Where Obama Errs

Europe discovers the virtue of saving. It should not listen to America’s encouragements to spend more money.

During the panic that broke out after the crash in 2008, they all sang with one voice, from Washington to Berlin to Beijing: “We will flood the economy with money and demand, no matter the cost. Never again will we allow a worldwide economic crisis as happened in the thirties!” After the Greek near-bankruptcy and in the midst of a hesitant recovery, the choir has fallen apart. Europe is the home of savers and debt-killers; in America, Obama vows to not repeat the “mistakes of the past,” yet pressures the Germans to continue flooding Europe with money. His chief ideologist Paul Krugman, the Nobel Prize winner, even reproaches them with reminders of the disaster-Chancellor Heinrich Bruening (1930 to 1932), whose “devotion to financial orthodoxy ended up sealing the doom of the Weimar Republic.”

This time, as opposed to the very beginning of the Greek crisis, our Angela Bruening is not alone with her 80 billion Euro savings plan. The Brits, whose budget deficit is almost as bad as that of the Greeks, are planning on saving as much as 155 billion Euros until 2016. Even Angela’s adversary Sarkozy, whose country has literally invented the belief in the state, wants to save 100 billion Euros in the course of only three years. Are Europeans smarter than Americans? Yes.

Now, of all times, America is trivializing the vice of indebtedness.

If still alive, Obama’s role model John Maynard Keynes, the god of deficit spending, would reassure Europeans. As early as 1937, he argued himself in a series of articles for the Times that the time had come when “further public spending” was of “limited value.” To “take on debt during an economic low” was a smart decision; but now the “contrary” was true.* Since then, we have learned quite a bit. We have learned from the Japanese, for instance, who tarred their streets four times in the nineties and still got stuck in their “lost decade.” Or from America, where the first decade of the 21st Century has been marked by a steep downward sloped curve that could not be more educational: at the beginning, a dollar that is based on new debt (public and private) creates a growth of 0.7 percent; at the end, it was only 0.1 percent.

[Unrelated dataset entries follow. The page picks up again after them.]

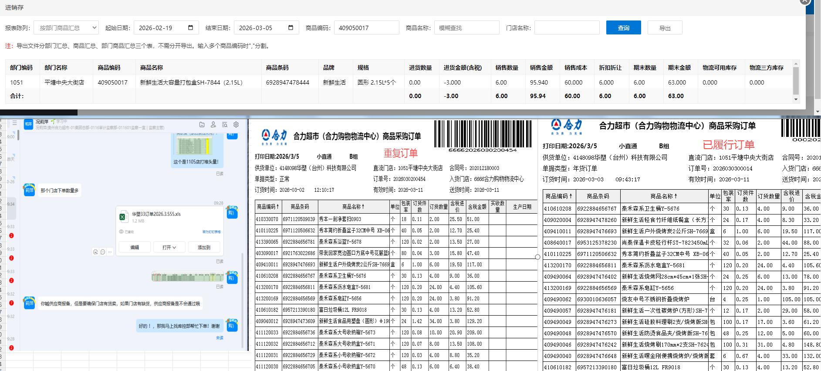Screen dimensions: 821x371
Task: Click the 门店名称 store name input
Action: tap(567, 28)
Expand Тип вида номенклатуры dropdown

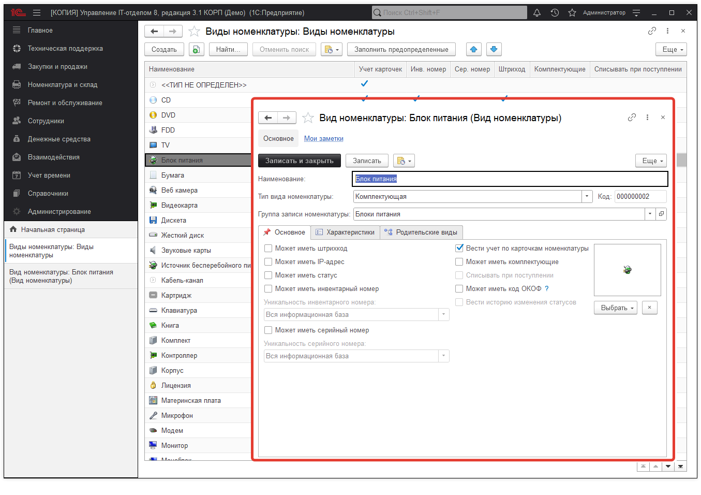point(587,197)
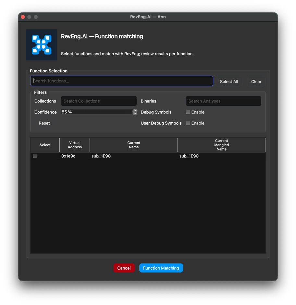
Task: Start Function Matching
Action: pyautogui.click(x=161, y=268)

Another sobering statistic supports the Europeans’ plea: typically, strong growth follows a deep recession in America, such as the seven percent after the crisis of 1982. Today, after an astronomical deficit of Greek proportions, the economy is growing at a rate of only 2.7 percent; the unemployment rate is barely moving.

Why then should the government invest even more money, as Obama impassively proposes to the Europeans? A team from Stanford has compared the promises of the White House — three million new or saved jobs — with the latest data and has come to a bitter conclusion: the ideas of the early Keynes, according to whom every dollar will happily multiply in the national economy, are no longer valid. “Since the multipliers are less than one, the heightened government outlays reduce other parts of GDP such as personal consumer expenditure, private domestic investment and net exports.”** The Harvard economist Edward Glaeser blatantly notes, “There is no longer any significant relationship between spending and change in unemployment.”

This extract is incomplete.